_Task description_
Print the lines exactly as they appear, starting with the line that contains "coordinates (547, 236)." and going on through the line that contains "cells is located at coordinates (87, 751).".

_Information provided_
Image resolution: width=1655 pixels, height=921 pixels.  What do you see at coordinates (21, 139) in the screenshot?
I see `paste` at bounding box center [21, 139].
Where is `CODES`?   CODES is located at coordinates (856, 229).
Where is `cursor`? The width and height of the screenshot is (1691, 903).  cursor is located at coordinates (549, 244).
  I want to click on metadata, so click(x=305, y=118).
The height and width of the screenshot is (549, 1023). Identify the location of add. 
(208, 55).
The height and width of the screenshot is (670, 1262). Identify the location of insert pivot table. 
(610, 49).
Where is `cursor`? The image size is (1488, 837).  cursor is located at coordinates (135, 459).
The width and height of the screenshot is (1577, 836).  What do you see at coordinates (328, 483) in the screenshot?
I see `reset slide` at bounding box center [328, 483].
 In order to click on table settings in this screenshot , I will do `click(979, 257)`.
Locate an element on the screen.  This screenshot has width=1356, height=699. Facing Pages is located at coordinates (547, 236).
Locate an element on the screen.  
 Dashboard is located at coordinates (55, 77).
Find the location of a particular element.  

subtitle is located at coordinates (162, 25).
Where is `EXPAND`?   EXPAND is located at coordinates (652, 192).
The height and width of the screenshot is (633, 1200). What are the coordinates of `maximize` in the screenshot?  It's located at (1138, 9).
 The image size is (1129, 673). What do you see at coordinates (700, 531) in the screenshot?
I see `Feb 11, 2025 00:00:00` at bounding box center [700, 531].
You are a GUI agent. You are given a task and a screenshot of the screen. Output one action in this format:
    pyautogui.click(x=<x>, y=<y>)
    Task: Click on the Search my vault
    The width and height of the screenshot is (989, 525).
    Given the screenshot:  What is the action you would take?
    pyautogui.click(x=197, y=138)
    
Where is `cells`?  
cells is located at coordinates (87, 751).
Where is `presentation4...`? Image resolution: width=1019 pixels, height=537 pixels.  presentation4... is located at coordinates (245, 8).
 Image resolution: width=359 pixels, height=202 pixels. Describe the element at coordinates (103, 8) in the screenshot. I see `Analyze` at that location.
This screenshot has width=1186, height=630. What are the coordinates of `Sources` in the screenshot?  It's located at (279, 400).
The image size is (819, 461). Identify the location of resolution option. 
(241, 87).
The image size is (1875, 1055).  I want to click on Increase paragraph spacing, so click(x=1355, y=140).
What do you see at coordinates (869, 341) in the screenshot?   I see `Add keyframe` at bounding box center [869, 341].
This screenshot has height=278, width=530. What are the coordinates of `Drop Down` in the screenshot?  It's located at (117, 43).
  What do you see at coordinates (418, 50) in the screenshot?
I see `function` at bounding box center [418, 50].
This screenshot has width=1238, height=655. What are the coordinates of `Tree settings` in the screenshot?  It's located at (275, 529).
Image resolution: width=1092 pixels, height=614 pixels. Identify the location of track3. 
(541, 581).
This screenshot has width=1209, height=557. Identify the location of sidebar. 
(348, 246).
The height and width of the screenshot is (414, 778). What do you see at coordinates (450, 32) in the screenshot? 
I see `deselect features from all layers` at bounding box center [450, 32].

_Task solution_
Locate an element on the screen.  This screenshot has width=1356, height=699. Facing Pages is located at coordinates (547, 236).
Locate an element on the screen.  
 Dashboard is located at coordinates (55, 77).
Find the location of a particular element.  

subtitle is located at coordinates (162, 25).
Where is `EXPAND`?   EXPAND is located at coordinates (652, 192).
The height and width of the screenshot is (633, 1200). What are the coordinates of `maximize` in the screenshot?  It's located at (1138, 9).
 The image size is (1129, 673). What do you see at coordinates (700, 531) in the screenshot?
I see `Feb 11, 2025 00:00:00` at bounding box center [700, 531].
You are a GUI agent. You are given a task and a screenshot of the screen. Output one action in this format:
    pyautogui.click(x=<x>, y=<y>)
    Task: Click on the Search my vault
    The width and height of the screenshot is (989, 525).
    Given the screenshot:  What is the action you would take?
    pyautogui.click(x=197, y=138)
    
Where is `cells`?  
cells is located at coordinates (87, 751).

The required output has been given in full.